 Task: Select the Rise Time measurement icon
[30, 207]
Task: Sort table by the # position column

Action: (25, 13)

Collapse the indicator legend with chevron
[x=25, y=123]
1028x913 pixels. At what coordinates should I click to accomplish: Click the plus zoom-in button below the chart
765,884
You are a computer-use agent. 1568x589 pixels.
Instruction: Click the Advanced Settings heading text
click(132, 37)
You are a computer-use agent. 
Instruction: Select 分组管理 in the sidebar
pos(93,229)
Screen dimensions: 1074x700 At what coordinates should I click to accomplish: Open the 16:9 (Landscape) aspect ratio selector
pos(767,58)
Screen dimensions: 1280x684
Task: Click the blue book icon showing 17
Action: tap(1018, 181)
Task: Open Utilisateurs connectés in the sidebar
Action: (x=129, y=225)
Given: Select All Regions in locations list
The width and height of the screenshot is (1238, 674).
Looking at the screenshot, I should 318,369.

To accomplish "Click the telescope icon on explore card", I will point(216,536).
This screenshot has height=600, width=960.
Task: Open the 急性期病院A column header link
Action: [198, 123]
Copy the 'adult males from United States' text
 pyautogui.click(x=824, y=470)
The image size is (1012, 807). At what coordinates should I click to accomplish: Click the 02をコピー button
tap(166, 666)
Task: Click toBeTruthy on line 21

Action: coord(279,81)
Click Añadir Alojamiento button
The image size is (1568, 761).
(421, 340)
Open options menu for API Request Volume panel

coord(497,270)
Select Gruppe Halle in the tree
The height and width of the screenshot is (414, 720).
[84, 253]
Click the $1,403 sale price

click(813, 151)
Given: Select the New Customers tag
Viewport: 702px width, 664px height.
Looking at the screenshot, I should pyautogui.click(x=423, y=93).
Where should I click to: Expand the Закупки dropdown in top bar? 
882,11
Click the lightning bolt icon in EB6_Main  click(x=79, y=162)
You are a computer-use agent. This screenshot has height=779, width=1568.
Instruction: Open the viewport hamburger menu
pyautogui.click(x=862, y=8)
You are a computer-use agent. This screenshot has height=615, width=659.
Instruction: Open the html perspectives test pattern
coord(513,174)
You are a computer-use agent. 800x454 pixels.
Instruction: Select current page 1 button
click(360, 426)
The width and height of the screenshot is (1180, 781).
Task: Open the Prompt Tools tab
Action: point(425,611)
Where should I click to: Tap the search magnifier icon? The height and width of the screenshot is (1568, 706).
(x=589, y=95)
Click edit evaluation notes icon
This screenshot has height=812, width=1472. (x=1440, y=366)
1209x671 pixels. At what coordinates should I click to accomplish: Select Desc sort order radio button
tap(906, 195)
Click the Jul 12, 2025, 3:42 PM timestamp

_ _ _ _ _

* _Task goal_
Can you reproduce all of the material above, word for word and line by line?

* _Exercise result_
 Task: Select the Rise Time measurement icon
[30, 207]
Task: Sort table by the # position column

Action: (25, 13)

Collapse the indicator legend with chevron
[x=25, y=123]
1028x913 pixels. At what coordinates should I click to accomplish: Click the plus zoom-in button below the chart
765,884
You are a computer-use agent. 1568x589 pixels.
Instruction: Click the Advanced Settings heading text
click(132, 37)
You are a computer-use agent. 
Instruction: Select 分组管理 in the sidebar
pos(93,229)
Screen dimensions: 1074x700 At what coordinates should I click to accomplish: Open the 16:9 (Landscape) aspect ratio selector
pos(767,58)
Screen dimensions: 1280x684
Task: Click the blue book icon showing 17
Action: tap(1018, 181)
Task: Open Utilisateurs connectés in the sidebar
Action: (x=129, y=225)
Given: Select All Regions in locations list
The width and height of the screenshot is (1238, 674).
Looking at the screenshot, I should 318,369.

To accomplish "Click the telescope icon on explore card", I will point(216,536).
This screenshot has height=600, width=960.
Task: Open the 急性期病院A column header link
Action: [198, 123]
Copy the 'adult males from United States' text
 pyautogui.click(x=824, y=470)
The image size is (1012, 807). At what coordinates should I click to accomplish: Click the 02をコピー button
tap(166, 666)
Task: Click toBeTruthy on line 21

Action: coord(279,81)
Click Añadir Alojamiento button
The image size is (1568, 761).
(421, 340)
Open options menu for API Request Volume panel

coord(497,270)
Select Gruppe Halle in the tree
The height and width of the screenshot is (414, 720).
[84, 253]
Click the $1,403 sale price

click(813, 151)
Given: Select the New Customers tag
Viewport: 702px width, 664px height.
Looking at the screenshot, I should pyautogui.click(x=423, y=93).
Where should I click to: Expand the Закупки dropdown in top bar? 
882,11
Click the lightning bolt icon in EB6_Main  click(x=79, y=162)
You are a computer-use agent. This screenshot has height=779, width=1568.
Instruction: Open the viewport hamburger menu
pyautogui.click(x=862, y=8)
You are a computer-use agent. This screenshot has height=615, width=659.
Instruction: Open the html perspectives test pattern
coord(513,174)
You are a computer-use agent. 800x454 pixels.
Instruction: Select current page 1 button
click(360, 426)
The width and height of the screenshot is (1180, 781).
Task: Open the Prompt Tools tab
Action: point(425,611)
Where should I click to: Tap the search magnifier icon? The height and width of the screenshot is (1568, 706).
(x=589, y=95)
Click edit evaluation notes icon
This screenshot has height=812, width=1472. (x=1440, y=366)
1209x671 pixels. At what coordinates should I click to accomplish: Select Desc sort order radio button
tap(906, 195)
Click the Jul 12, 2025, 3:42 PM timestamp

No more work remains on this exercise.